* _DATA IN THIS EXERCISE_:
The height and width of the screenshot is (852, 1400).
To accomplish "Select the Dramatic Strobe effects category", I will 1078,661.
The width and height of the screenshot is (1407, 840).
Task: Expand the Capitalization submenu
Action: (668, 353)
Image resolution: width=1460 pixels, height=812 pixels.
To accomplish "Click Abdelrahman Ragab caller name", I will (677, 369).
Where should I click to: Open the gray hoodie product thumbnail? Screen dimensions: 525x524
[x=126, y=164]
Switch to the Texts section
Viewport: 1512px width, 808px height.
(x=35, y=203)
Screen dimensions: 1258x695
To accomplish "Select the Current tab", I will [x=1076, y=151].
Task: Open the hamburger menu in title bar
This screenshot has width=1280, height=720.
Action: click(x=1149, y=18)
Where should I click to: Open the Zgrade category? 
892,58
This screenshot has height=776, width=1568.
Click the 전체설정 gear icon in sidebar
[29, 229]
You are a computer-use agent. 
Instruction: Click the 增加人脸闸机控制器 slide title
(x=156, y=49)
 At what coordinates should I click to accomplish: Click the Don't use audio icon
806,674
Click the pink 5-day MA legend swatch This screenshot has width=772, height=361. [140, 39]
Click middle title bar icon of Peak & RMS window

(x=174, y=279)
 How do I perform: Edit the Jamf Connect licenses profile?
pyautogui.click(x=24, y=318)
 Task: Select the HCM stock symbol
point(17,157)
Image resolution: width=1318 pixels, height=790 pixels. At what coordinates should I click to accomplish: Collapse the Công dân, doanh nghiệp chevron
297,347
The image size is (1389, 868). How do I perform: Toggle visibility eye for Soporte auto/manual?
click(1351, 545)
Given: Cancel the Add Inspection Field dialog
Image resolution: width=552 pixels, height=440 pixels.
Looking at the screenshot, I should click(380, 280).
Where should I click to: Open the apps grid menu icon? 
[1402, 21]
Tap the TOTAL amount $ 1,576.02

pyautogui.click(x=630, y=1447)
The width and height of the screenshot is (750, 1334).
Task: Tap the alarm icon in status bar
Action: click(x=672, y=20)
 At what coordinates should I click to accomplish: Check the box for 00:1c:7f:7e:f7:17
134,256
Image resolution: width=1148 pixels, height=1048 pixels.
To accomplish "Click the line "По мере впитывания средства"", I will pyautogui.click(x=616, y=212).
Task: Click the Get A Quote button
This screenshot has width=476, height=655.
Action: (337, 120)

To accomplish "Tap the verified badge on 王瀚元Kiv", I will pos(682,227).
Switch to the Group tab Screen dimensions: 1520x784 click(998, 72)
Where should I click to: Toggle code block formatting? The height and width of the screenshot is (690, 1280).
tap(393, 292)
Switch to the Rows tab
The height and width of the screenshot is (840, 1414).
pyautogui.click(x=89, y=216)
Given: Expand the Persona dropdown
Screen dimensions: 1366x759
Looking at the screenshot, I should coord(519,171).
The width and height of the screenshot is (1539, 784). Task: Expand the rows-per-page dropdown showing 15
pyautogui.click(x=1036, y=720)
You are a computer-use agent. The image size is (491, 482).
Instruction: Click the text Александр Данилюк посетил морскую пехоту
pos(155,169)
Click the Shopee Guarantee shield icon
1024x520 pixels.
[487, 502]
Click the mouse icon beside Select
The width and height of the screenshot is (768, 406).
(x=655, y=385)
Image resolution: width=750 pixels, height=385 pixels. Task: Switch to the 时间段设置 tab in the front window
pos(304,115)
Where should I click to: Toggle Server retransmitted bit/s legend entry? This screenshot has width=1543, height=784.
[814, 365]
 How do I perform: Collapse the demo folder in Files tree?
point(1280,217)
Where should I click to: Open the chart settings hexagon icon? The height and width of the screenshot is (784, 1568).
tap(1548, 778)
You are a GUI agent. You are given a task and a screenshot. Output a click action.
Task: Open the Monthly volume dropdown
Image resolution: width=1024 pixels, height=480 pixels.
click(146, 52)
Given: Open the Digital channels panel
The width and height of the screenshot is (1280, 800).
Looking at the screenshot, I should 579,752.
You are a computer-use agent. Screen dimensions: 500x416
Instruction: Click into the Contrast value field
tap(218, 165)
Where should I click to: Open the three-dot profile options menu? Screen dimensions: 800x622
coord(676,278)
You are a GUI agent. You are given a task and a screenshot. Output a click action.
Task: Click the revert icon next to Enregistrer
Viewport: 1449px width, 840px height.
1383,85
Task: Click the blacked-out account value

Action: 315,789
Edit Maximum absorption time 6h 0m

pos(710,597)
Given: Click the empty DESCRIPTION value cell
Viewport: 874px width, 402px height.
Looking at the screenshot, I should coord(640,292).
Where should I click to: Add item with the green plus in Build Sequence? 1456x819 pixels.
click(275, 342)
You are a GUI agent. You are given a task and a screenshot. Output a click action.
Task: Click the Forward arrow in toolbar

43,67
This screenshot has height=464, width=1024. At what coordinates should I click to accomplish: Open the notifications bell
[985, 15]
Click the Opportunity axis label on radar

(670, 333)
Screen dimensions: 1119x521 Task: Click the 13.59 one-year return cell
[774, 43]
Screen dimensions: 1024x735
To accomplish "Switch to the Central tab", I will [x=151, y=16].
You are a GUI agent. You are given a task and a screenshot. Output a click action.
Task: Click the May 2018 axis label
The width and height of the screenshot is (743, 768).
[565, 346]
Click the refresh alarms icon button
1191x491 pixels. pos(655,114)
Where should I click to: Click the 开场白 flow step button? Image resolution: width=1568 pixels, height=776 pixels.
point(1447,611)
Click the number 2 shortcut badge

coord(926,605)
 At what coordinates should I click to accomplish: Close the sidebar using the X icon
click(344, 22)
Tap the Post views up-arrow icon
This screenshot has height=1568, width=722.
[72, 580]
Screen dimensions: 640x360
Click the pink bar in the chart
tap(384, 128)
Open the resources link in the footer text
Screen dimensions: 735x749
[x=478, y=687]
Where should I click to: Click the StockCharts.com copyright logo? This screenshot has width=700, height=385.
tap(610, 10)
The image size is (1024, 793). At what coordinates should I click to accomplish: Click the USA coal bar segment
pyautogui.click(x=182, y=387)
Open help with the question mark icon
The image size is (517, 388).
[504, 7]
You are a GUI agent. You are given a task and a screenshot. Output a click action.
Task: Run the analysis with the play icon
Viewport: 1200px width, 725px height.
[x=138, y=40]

* _WHAT TO WORK ON_:
Format the stretch of the items above from the line containing "Click the mouse icon beside Select" through the line containing "pos(304,115)" as a Markdown table with the columns Number and Record line, leaving out any blank lines.

* _WRITTEN SOLUTION_:
| Number | Record line |
|---|---|
| 1 | Click the mouse icon beside Select |
| 2 | The width and height of the screenshot is (768, 406). |
| 3 | (x=655, y=385) |
| 4 | Image resolution: width=750 pixels, height=385 pixels. Task: Switch to the 时间段设置 tab in the front window |
| 5 | pos(304,115) |